La Maddalena, cinema e barche a vela: 25 anni fa l’addio a Gian Maria Volonté

Le vent se lève, il faut tenter de vivre“. “Si alza il vento, bisogna tentare di vivere”. Le parole in francese del poeta Paul Valery che Gian Maria Volonté aveva inciso sul suo gozzo Arzachena, sono diventate l’epitaffio sulle sua lapide nel cimitero a La Maddalena. Pietre di granito che ricordano una barca a vela, come aveva chiesto lui prima di chiudere gli occhi, nel 1994. Quella roccia appoggiata sotto un pino piegato dal maestrale guarda verso Caprera. Nell’isola di Garibaldi, per l’attore amato da Sergio Leone ed Elio Petri, era scoccato il colpo di fulmine: nel 1974 aveva frequentato per la prima volta il corso al Centro velico.

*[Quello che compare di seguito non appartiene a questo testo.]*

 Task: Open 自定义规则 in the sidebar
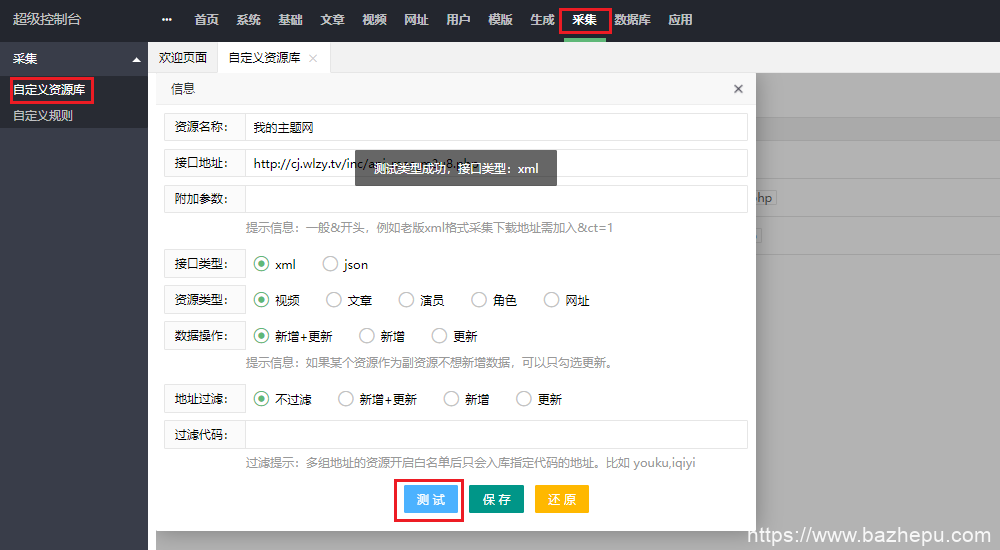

L’attore milanese aveva scoperto quelle isole a nord-est della Sardegna, quell’arcipelago baciato dal vento delle Bocche di Bonifacio. Al Centro velico Volonté si era subito mostrato un ottimo allievo: dopo due anni aveva superato la dura selezione per diventare istruttore, cominciando a trasmettere a chiunque incontrasse quella sua passione per il mare e per la vela che alternava agli impegni sui set cinematografici.

Nelle acque trasparenti tra Punta Coda e Porto Palma sin da allora si annullavano le differenze. Nel Centro velico si entrava in una dimensione sospesa, con il completo isolamento dal mondo esterno. Tutti i cadetti accomunati dalla passione per il mare, lasciando fuori da Caprera i ruoli nella vita reale. Tanti i personaggi illustri che sono passati da quell’esperienza di vita spartana, come fece Gian Maria Volonté fino al 1980, quando i primi problemi di salute lo fecero allontanare da Caprera. Ma la distanza non fu mai grande, perché mantenne un legame molto forte con La Maddalena, con la sua comunità e con il mare che continuò a solcare. Per poi scegliere l’isola come residenza eterna.